Segment Start: DATA

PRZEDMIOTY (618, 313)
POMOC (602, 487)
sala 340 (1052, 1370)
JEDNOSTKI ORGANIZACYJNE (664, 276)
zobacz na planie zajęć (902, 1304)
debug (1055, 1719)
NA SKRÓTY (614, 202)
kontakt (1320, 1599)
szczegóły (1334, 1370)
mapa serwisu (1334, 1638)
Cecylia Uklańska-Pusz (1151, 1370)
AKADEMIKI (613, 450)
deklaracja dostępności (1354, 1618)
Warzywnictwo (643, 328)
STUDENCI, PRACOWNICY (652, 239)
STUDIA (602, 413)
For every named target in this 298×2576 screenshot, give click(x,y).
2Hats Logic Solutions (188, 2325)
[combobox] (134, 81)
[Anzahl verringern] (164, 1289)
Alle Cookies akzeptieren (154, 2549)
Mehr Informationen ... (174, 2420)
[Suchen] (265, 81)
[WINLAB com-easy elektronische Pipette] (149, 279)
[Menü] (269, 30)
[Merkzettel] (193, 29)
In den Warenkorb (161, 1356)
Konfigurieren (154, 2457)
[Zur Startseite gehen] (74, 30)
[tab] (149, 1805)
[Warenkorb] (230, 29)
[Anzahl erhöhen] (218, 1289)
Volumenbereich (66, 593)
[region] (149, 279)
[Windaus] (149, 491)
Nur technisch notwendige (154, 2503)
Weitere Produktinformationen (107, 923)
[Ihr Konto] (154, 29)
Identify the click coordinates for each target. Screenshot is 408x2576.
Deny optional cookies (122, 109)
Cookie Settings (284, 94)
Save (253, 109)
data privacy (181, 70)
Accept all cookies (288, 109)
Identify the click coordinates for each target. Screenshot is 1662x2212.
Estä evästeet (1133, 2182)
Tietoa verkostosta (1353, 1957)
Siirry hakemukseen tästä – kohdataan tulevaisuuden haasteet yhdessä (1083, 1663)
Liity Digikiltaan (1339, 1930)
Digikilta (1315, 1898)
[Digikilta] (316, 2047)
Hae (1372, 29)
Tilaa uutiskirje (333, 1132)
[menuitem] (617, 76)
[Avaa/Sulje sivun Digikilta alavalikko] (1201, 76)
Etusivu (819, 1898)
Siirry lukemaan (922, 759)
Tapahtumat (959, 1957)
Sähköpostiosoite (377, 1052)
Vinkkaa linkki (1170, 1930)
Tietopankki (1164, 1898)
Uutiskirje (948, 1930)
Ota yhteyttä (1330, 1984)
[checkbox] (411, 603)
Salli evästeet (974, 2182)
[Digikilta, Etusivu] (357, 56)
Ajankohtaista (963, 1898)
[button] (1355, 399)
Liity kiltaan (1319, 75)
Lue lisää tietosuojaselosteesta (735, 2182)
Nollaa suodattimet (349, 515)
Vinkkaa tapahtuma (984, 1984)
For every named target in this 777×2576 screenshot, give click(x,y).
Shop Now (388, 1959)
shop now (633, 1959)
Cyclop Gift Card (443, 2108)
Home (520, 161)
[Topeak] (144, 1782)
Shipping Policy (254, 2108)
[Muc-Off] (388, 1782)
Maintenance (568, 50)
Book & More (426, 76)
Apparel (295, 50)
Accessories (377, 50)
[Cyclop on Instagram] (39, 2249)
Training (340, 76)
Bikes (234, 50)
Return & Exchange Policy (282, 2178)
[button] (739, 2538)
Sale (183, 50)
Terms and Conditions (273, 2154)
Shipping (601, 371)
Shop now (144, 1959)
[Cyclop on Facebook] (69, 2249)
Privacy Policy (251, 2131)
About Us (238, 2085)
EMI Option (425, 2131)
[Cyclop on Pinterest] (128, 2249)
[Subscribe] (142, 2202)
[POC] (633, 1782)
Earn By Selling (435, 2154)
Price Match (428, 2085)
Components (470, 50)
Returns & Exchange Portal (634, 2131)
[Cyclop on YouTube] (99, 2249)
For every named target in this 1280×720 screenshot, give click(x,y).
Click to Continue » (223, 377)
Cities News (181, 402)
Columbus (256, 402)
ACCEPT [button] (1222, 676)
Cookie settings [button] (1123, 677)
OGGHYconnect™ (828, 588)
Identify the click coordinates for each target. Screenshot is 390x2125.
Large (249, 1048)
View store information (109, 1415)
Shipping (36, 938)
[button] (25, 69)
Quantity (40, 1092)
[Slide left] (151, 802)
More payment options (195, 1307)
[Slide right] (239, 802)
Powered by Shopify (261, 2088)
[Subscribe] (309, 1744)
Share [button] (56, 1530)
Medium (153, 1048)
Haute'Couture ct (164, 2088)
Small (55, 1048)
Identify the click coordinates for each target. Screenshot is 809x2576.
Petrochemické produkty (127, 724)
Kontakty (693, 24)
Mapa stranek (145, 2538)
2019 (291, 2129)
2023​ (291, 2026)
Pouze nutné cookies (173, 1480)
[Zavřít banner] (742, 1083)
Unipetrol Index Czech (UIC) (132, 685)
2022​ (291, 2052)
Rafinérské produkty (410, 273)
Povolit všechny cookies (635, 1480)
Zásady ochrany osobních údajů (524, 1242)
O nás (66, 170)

Segment End: DATA

◆ PROBLEM REQUIREMENTS ◆
Output all of the data exactly.

◆ EXPECTED OUTPUT ◆
PRZEDMIOTY (618, 313)
POMOC (602, 487)
sala 340 (1052, 1370)
JEDNOSTKI ORGANIZACYJNE (664, 276)
zobacz na planie zajęć (902, 1304)
debug (1055, 1719)
NA SKRÓTY (614, 202)
kontakt (1320, 1599)
szczegóły (1334, 1370)
mapa serwisu (1334, 1638)
Cecylia Uklańska-Pusz (1151, 1370)
AKADEMIKI (613, 450)
deklaracja dostępności (1354, 1618)
Warzywnictwo (643, 328)
STUDENCI, PRACOWNICY (652, 239)
STUDIA (602, 413)
For every named target in this 298×2576 screenshot, give click(x,y).
2Hats Logic Solutions (188, 2325)
[combobox] (134, 81)
[Anzahl verringern] (164, 1289)
Alle Cookies akzeptieren (154, 2549)
Mehr Informationen ... (174, 2420)
[Suchen] (265, 81)
[WINLAB com-easy elektronische Pipette] (149, 279)
[Menü] (269, 30)
[Merkzettel] (193, 29)
In den Warenkorb (161, 1356)
Konfigurieren (154, 2457)
[Zur Startseite gehen] (74, 30)
[tab] (149, 1805)
[Warenkorb] (230, 29)
[Anzahl erhöhen] (218, 1289)
Volumenbereich (66, 593)
[region] (149, 279)
[Windaus] (149, 491)
Nur technisch notwendige (154, 2503)
Weitere Produktinformationen (107, 923)
[Ihr Konto] (154, 29)
Identify the click coordinates for each target. Screenshot is 408x2576.
Deny optional cookies (122, 109)
Cookie Settings (284, 94)
Save (253, 109)
data privacy (181, 70)
Accept all cookies (288, 109)
Identify the click coordinates for each target. Screenshot is 1662x2212.
Estä evästeet (1133, 2182)
Tietoa verkostosta (1353, 1957)
Siirry hakemukseen tästä – kohdataan tulevaisuuden haasteet yhdessä (1083, 1663)
Liity Digikiltaan (1339, 1930)
Digikilta (1315, 1898)
[Digikilta] (316, 2047)
Hae (1372, 29)
Tilaa uutiskirje (333, 1132)
[menuitem] (617, 76)
[Avaa/Sulje sivun Digikilta alavalikko] (1201, 76)
Etusivu (819, 1898)
Siirry lukemaan (922, 759)
Tapahtumat (959, 1957)
Sähköpostiosoite (377, 1052)
Vinkkaa linkki (1170, 1930)
Tietopankki (1164, 1898)
Uutiskirje (948, 1930)
Ota yhteyttä (1330, 1984)
[checkbox] (411, 603)
Salli evästeet (974, 2182)
[Digikilta, Etusivu] (357, 56)
Ajankohtaista (963, 1898)
[button] (1355, 399)
Liity kiltaan (1319, 75)
Lue lisää tietosuojaselosteesta (735, 2182)
Nollaa suodattimet (349, 515)
Vinkkaa tapahtuma (984, 1984)
For every named target in this 777×2576 screenshot, give click(x,y).
Shop Now (388, 1959)
shop now (633, 1959)
Cyclop Gift Card (443, 2108)
Home (520, 161)
[Topeak] (144, 1782)
Shipping Policy (254, 2108)
[Muc-Off] (388, 1782)
Maintenance (568, 50)
Book & More (426, 76)
Apparel (295, 50)
Accessories (377, 50)
[Cyclop on Instagram] (39, 2249)
Training (340, 76)
Bikes (234, 50)
Return & Exchange Policy (282, 2178)
[button] (739, 2538)
Sale (183, 50)
Terms and Conditions (273, 2154)
Shipping (601, 371)
Shop now (144, 1959)
[Cyclop on Facebook] (69, 2249)
Privacy Policy (251, 2131)
About Us (238, 2085)
EMI Option (425, 2131)
[Cyclop on Pinterest] (128, 2249)
[Subscribe] (142, 2202)
[POC] (633, 1782)
Earn By Selling (435, 2154)
Price Match (428, 2085)
Components (470, 50)
Returns & Exchange Portal (634, 2131)
[Cyclop on YouTube] (99, 2249)
For every named target in this 1280×720 screenshot, give click(x,y).
Click to Continue » (223, 377)
Cities News (181, 402)
Columbus (256, 402)
ACCEPT [button] (1222, 676)
Cookie settings [button] (1123, 677)
OGGHYconnect™ (828, 588)
Identify the click coordinates for each target. Screenshot is 390x2125.
Large (249, 1048)
View store information (109, 1415)
Shipping (36, 938)
[button] (25, 69)
Quantity (40, 1092)
[Slide left] (151, 802)
More payment options (195, 1307)
[Slide right] (239, 802)
Powered by Shopify (261, 2088)
[Subscribe] (309, 1744)
Share [button] (56, 1530)
Medium (153, 1048)
Haute'Couture ct (164, 2088)
Small (55, 1048)
Identify the click coordinates for each target. Screenshot is 809x2576.
Petrochemické produkty (127, 724)
Kontakty (693, 24)
Mapa stranek (145, 2538)
2019 (291, 2129)
2023​ (291, 2026)
Pouze nutné cookies (173, 1480)
[Zavřít banner] (742, 1083)
Unipetrol Index Czech (UIC) (132, 685)
2022​ (291, 2052)
Rafinérské produkty (410, 273)
Povolit všechny cookies (635, 1480)
Zásady ochrany osobních údajů (524, 1242)
O nás (66, 170)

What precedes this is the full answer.